なんて余所事を考えつつ、すっかりしっかり閉ざされた家々の戸を横目に雪の中をまっすぐ歩く私。傘でもくるくる回したらそれっぽい風情が味わえたかもしれないかしら?……でもああいうのはおしとやか系の性格の娘がやらないと無理ね、合わなすぎる。少なくとも私のような食欲に忠実な大食らいがやることじゃ……?

「……あれ?」

ふと、私の視界に見覚えのある影が……というか……あの耳に、ちょっと厚着だけど間違えようのないスタイル……妖狐。尾の数は……雪の所為で見づらいけど三本あるわね……。確か『あの店』の店長も尻尾は三本だった筈……。
と、向こうの影が止まり、私と同じように何かを思い出そうとしている格好をする妖狐。ここからは歩数と記憶力の勝負ね……当然、先に叫び声をあげた方が勝ちの勝負。正直私はあまり自信がない。知り合いとかなら兎も角、一度店で感動を味わっただけだと……ねぇ。
一歩、一歩。雪が先程よりもやや強くなったこの宵乃宮で、私達は互いを視界に納めつつ……確信を得るべく歩き近付いて――。

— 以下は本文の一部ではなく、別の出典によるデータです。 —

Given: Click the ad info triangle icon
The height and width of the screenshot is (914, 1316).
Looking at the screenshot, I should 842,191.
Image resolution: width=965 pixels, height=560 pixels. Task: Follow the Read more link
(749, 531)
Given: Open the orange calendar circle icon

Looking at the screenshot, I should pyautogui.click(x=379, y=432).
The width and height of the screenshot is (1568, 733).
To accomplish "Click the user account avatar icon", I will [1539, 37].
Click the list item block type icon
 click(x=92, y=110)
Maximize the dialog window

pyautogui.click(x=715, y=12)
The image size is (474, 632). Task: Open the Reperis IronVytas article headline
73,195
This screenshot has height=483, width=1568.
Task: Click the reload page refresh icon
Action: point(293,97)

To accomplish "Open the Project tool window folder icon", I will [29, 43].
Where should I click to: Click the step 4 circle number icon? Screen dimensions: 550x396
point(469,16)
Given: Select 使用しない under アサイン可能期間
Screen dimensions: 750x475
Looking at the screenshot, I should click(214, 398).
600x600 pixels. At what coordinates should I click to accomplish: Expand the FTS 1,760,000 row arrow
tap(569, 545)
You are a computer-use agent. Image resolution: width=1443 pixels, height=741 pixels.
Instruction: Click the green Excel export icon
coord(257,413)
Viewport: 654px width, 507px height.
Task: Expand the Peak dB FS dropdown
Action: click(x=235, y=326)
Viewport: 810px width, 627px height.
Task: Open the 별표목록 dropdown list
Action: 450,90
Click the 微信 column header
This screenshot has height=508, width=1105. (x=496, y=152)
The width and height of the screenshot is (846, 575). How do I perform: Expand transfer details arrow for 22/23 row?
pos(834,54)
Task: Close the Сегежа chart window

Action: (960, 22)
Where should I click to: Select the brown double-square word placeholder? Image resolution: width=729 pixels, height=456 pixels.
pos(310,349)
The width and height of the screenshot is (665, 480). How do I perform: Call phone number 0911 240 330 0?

「――あぁ、やっぱり一度ご来店されたリリム様じゃないですか!」

――負けた。そしてやっぱり予想はしていたけど正体ばれてーら。
「……"狐路"の店主様、その節はどうも」
美味いもの食わせていただきましたっ、とは流石に言わない。それを言おうものなら躾に厳しい姉の一人からお説教を頂くことは半ば既定路線だからだ。
「いえいえ、私はお客様を心からおもてなししただけですから。美味しく味わっていただけただけで、料理人冥利に尽きます」
ぺこり、と丁寧に頭を下げる店主。その一つ一つが洗練されている。素敵だと思った。『おもてなし』を真に実践する人は普段の他者に対する立ち居振る舞いにも現れるというけど、まさにそうじゃない。
こちらこそ、と頭を下げると、そこでようやく互いのお辞儀合戦は終了した。まぁこの寒空の下、長居する場所でないのは確かよね。